En 1962, Lesage déclenche une élection surprise , qui s’avérera en fait un véritable référendum pour le plan de création d’Hydro-Québec. Cette fois, le slogan de Lesage est « Maîtres chez nous ». Son gouvernement est récompensé en obtenant une confortable majorité.

Réformes coûteuses

Lesage poursuit son programme gouvernemental axé sur le changement après 1962. Les réformes continuent dans les domaines de l’éducation et de nouvelles entreprises sont créées, comme la Société générale de financement (afin de lever des capitaux pour les entreprises francophones), la Société de Montage Automobile (qui assemble des voitures françaises) et la Société Québécoise d’Exploration Minière (qui supervise le développement des mines et la perception des droits d’exploitation).

En insistant pour qu’Ottawa finance mais ne contrôle pas les programmes sociaux de la province, le gouvernement Lesage veut faire en sorte que le programme national d’assurance-santé ne devienne pas un système d’assurance imposé par le gouvernement fédéral mais soit plutôt un programme fédéral-provincial partagé. Lesage crée également le Régime des rentes du Québec, devenant ainsi le seul premier ministre à exclure la province du Régime de pensions du Canada.

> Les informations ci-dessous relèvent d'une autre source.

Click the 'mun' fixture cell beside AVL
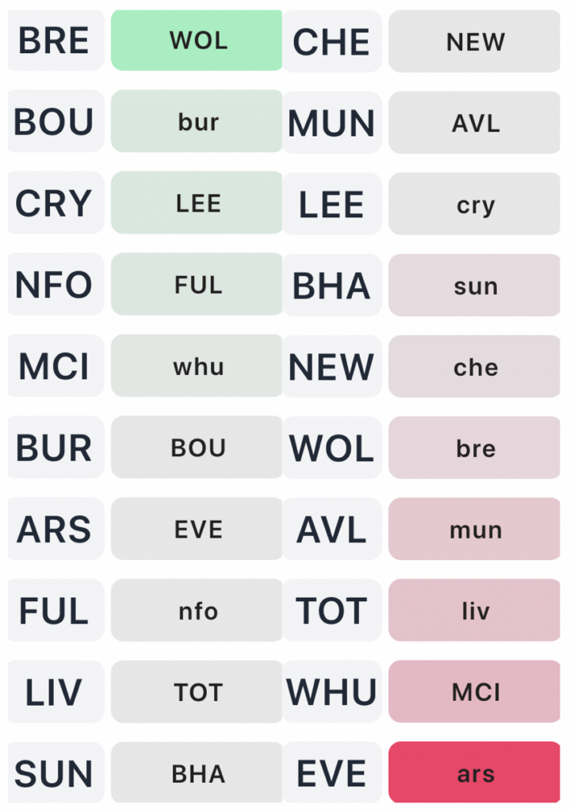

Quels que furent leurs mérites, ces changements ont coûté cher. Pour les financer, Lesage augmente les impôts et emprunte massivement, augmentant de plus de 300 p. cent la dette provinciale nette entre 1960 et 1966. Un grand nombre de réformes entreprises par le gouvernement, en particulier dans le domaine de l’éducation, sont également très mal reçues dans les milieux ruraux (fortement représentés au parlement) que la Révolution tranquille n’a pas encore touchés. Lesage paiera le prix d’avoir négligé ces électeurs encore ancrés dans les traditions.

Défaite

Pendant six ans, Lesage a capitalisé sur la vague croissante du nationalisme mais celui-ci s’est placé dans un porte-à-faux de plus en plus périlleux par rapport au reste du Canada et au gouvernement fédéral. Les terroristes séparatistes ont déjà commencé à faire sauter des boîtes aux lettres et des armureries au nom de l’« indépendance ». Déjà en 1966, Lesage trouve qu’il lui est de plus en plus difficile de maîtriser les débordements du mouvement nationaliste. L’Union Nationale, sous la nouvelle direction de Daniel Johnson, est embarquée dans le même train. Cette année-là, lors des élections provinciales pour lesquelles seul un petit nombre avaient osé envisager la défaite de Lesage, l’UN remporta la victoire avec 56 sièges contre 50 aux Libéraux.

« J’ai été à la disposition de ma province » [Trad. libre] déclare Lesage au soir du scrutin.

Lesage conserve sa place de leader des Libéraux et prend la tête de l’opposition à l’Assemblée nationale. Il conserve ce poste jusqu’à son remplacement aux commandes du parti par Robert Bourassa en 1970. Il se retire finalement de la vie politique et occupe des postes au sein des conseils d’administration de nombreuses sociétés jusqu’à sa mort en 1980. En 1970, Lesage est nommé Compagnon de l’Ordre du Canada, la distinction civile la plus prestigieuse du pays. L’aéroport international de la Ville de Québec porte son nom en sa mémoire.